$E(X_1 | X_1 + X_2)$ for independent gamma random variables

Question

The following result must be well known, but it is instructive to give it here in view of the recent posts $Y= X+N$ what is ${\rm E}(X|Y=y)$ and https://mathoverflow.net/questions/47168/ex-1-x-1-x-2-where-x-i-are-integrable-independent-infinitely-divisib/47204#47204. This is also an interesting exercise in its own right.

Suppose that $X_1$ and $X_2$ are independent ${\rm Gamma}(c_i,\lambda)$ rv's, meaning that $X_i$, $i=1,2$, has density function $f_{X_i } (x) = \lambda ^{c_i } {\rm e}^{ - \lambda x} x^{c_i - 1} /\Gamma (c_i )$, $x > 0$ ($c_i$ are positive constants, $\Gamma$ is the gamma function).
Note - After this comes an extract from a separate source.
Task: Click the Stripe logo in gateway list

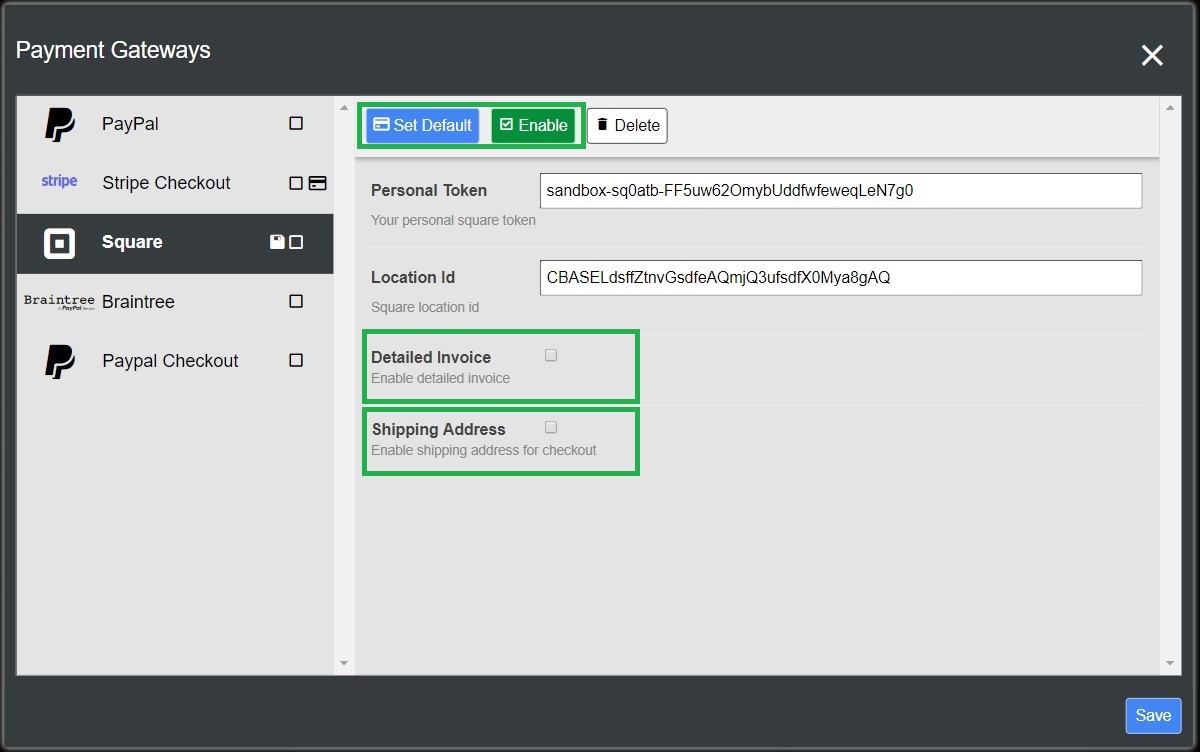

Show that $$ {\rm E}(X_1 | X_1 + X_2 = z) = \frac{{c_1 }}{{c_1 + c_2 }} z. $$

Answer 1

First of all, we note that $X_1 + X_2 \sim {\rm Gamma}(c_1 + c_2 , \lambda)$. Given that $X_1 + X_2 = z$, $X_1$ cannot exceed $z$. We can thus find ${\rm E}(X_1|X_1+X_2=z)$ as follows. $$ {\rm E}(X_1|X_1 + X_2 = z) = \int_{0}^z {xf_{X_1|X_1 + X_2} (x|z)\,{\rm d}x} = \int_{0}^z {x\frac{{f_{X_1} (x)f_{X_1 + X_2|X_1} (z|x)}}{{f_{X_1 + X_2} (z)}}\, {\rm d}x}. $$ Noting that $f_{X_1 + X_2|X_1} (z|x) = f_{X_2} (z-x)$, it follows after some algebra and a change of variable that the right-hand side integral is equal to $$ z\frac{{\Gamma (c_1 + c_2 )}}{{\Gamma (c_1 )\Gamma (c_2 )}}\int_0^1 {x^{c_1 } (1 - x)^{c_2 - 1} \,{\rm d}x} = z\frac{{\Gamma (c_1 + c_2 )}}{{\Gamma (c_1 )\Gamma (c_2 )}}{\rm B}(c_1 + 1,c_2 ), $$ where ${\rm B}(a,b) = \int_0^1 {t^{a - 1} (1 - t)^{b - 1} \,{\rm d}t}$ is the beta function. Finally, from the alternative form ${\rm B}(a,b) = \frac{{\Gamma (a)\Gamma (b)}}{{\Gamma (a + b)}}$ followed by $\Gamma (p+1) = p \Gamma (p)$, we obtain $$ {\rm E}(X_1|X_1 + X_2 = z) = \frac{{c_1 }}{{c_1 + c_2 }} z. $$

Answer 2

another way to get this result is to first recall that $S := X_1+X_2$ and $R := X_2/X_1$ are independent. [this is well-known and can be proved by the usual method of derived distributions for two random variables. the mapping $(X_1,X_2) \to (R,S)$ is 1-1 and easily inverted. this is a standard example or exercise in many intro probability and math stat books - such as here.]

then, noting that $\frac{X_1}{X_1+X_2} = \frac{1}{1+R}$,

$$ {\mathrm E}\{ X_1 | S\} = {\mathrm E}\{ \frac{S}{1+R} | S\} = S\kern1pt {\mathrm E}\{ \frac{1}{1+R} | S\} = S\kern1pt{\mathrm E}\frac{1}{1+R}. \kern10pt (1)$$

the last equality in (1) follows from independence. also, [on repeating the argument - or just taking unconditional expectations in (1)],

$$ c_1 = {\mathrm E}X_1 = {\mathrm E}\frac{S}{1+R} = {\mathrm E}\frac{1}{1+R}\kern2pt {\mathrm E}S = {\mathrm E}\frac{1}{1+R}(c_1+c_2),$$

so

$$\kern84pt {\mathrm E}\frac{1}{1+R} = \frac{c_1}{c_1+c_2}, \kern84pt (2)$$

which can be plugged into (1) to get the result.

[btw, (2) says that

$${\mathrm E}\frac{X_1}{X_1+X_2} = \frac{{\mathrm E}X_1}{{\mathrm E}(X_1+X_2)},$$

a relation which, in general, is a fond wish of students in an intro prob or stats course - and perhaps the instructors too.]